Consigne >> Reproduisez fidèlement le passage du texte sur Ingvar et le groupe Summoning en commençant par « S'il n'était plus » et en terminant par « qui s'appelait Summoning. ».
____ Texte de lecture
L'inconscient d'Ingvar...
Ces derniers temps, son esprit jouait bien des tours à Ingvar Medefeldt... Cela ne le surprenait pas le moins du monde : il était coutumier du fait. Cela avait commencé durant ses jeunes années quand, lecteur alors inexpérimenté, il avait découvert l'univers merveilleux de Tolkien. Ces créatures imaginaires lui étaient comme d'une étrange familiarité, à l'instar de tous ces personnages fascinants que l'on pouvait tout à la fois vénérer, haïr ou craindre, et puis aussi ces quêtes symboliques à la recherche d'un idéal et de soi-même... Ingvar, lui, s'y était alors trouvé. Mais si l'immersion était facile, voire immédiate bien souvent, il avait dû quasiment toujours faire preuve de persévérance pour surmonter les difficultés du texte écrit et faire abstraction des distractions perturbatrices du monde de la 'vraie vie', afin de rester ou de retourner dans cet univers enchanteur dont il ne s'extirpait qu'à grand-peine, soit quand le sommeil l'emportait, soit quand la sonnerie du collège - qui le faisait toujours bondir - venait lui faire signe que les cours reprenaient, soit encore quand ses parents l'appelaient pour passer à table ou lui passer au téléphone un copain de classe de cette école du Mordor, comme il l'avait rebaptisée et qu'il redoutait tant.
S'il n'était plus aujourd'hui ce petit garçon rêveur et peu aguerri, il y avait néanmoins quelque chose qui depuis quelques temps le ramenait tout droit au coeur de ces univers fantastiques, comme un nourrisson désemparé retourne au sein maternel, ou un vieux bonze à sa méditation. Ce n'était pas une chose, d'ailleurs, mais un peu le chant des Sirènes, une douce musique d'invective, comme la bande originale de sa vie, en somme. Un groupe Autrichien également captivé par les orcs et les histoires de la 'Terre du Milieu' (poussant la fascination jusqu'à écrire sur leur avant-dernier album un titre, "Mirdautas Vras", avec des paroles entièrement dans la 'langue noire' du Mordor...), un groupe, donc, avec lequel une plongée au sein de l'oeuvre devait elle aussi se mériter, et qui s'appelait Summoning.
________
____ Données affichées
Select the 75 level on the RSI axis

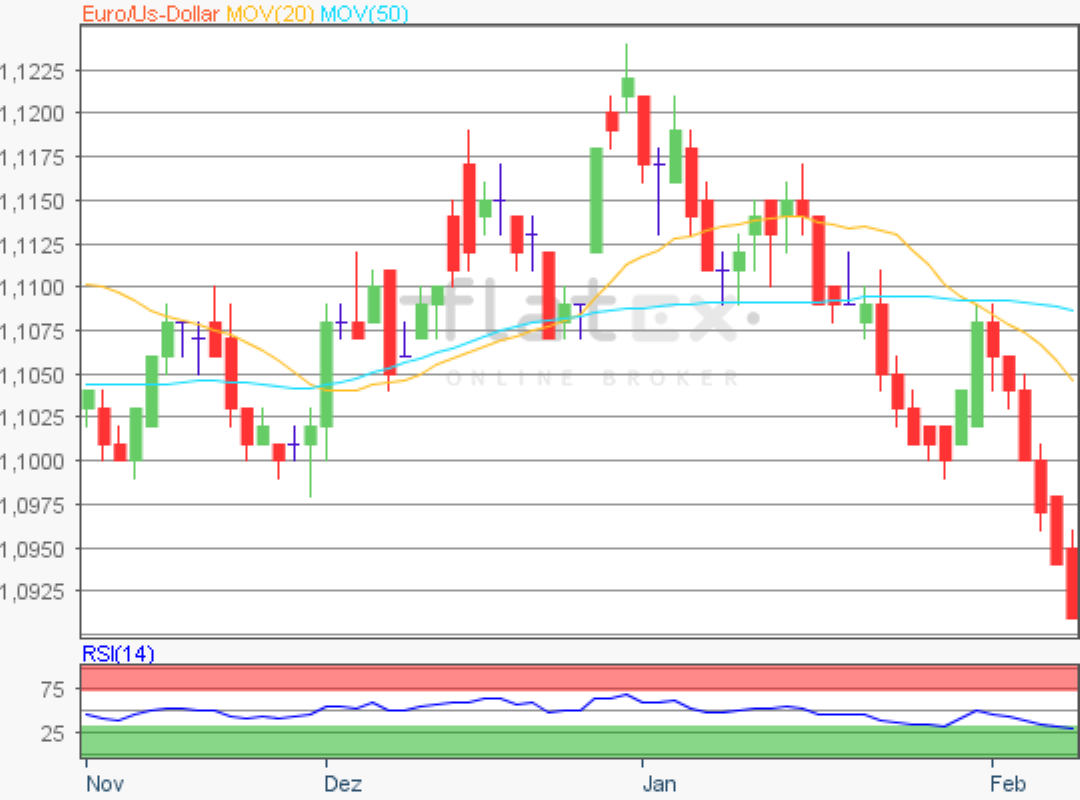(52, 689)
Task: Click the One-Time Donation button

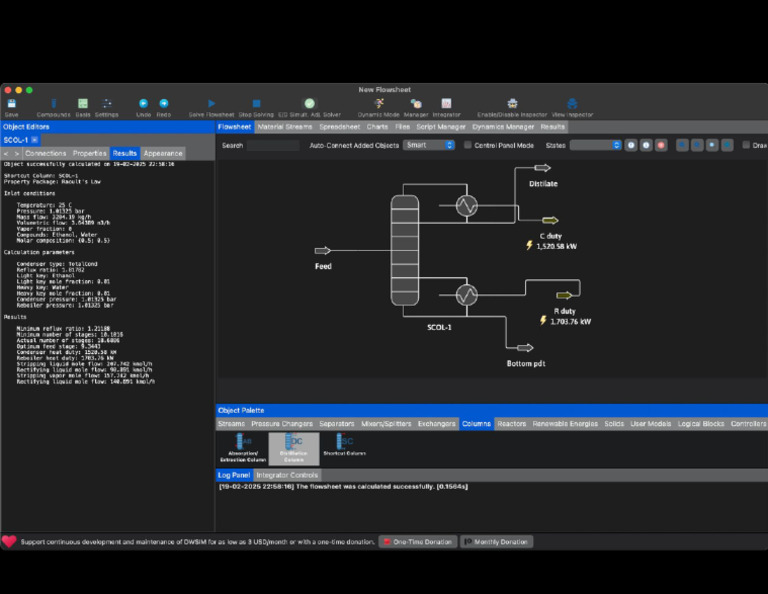Action: 418,542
________
Réponse >>
S'il n'était plus aujourd'hui ce petit garçon rêveur et peu aguerri, il y avait néanmoins quelque chose qui depuis quelques temps le ramenait tout droit au coeur de ces univers fantastiques, comme un nourrisson désemparé retourne au sein maternel, ou un vieux bonze à sa méditation. Ce n'était pas une chose, d'ailleurs, mais un peu le chant des Sirènes, une douce musique d'invective, comme la bande originale de sa vie, en somme. Un groupe Autrichien également captivé par les orcs et les histoires de la 'Terre du Milieu' (poussant la fascination jusqu'à écrire sur leur avant-dernier album un titre, "Mirdautas Vras", avec des paroles entièrement dans la 'langue noire' du Mordor...), un groupe, donc, avec lequel une plongée au sein de l'oeuvre devait elle aussi se mériter, et qui s'appelait Summoning.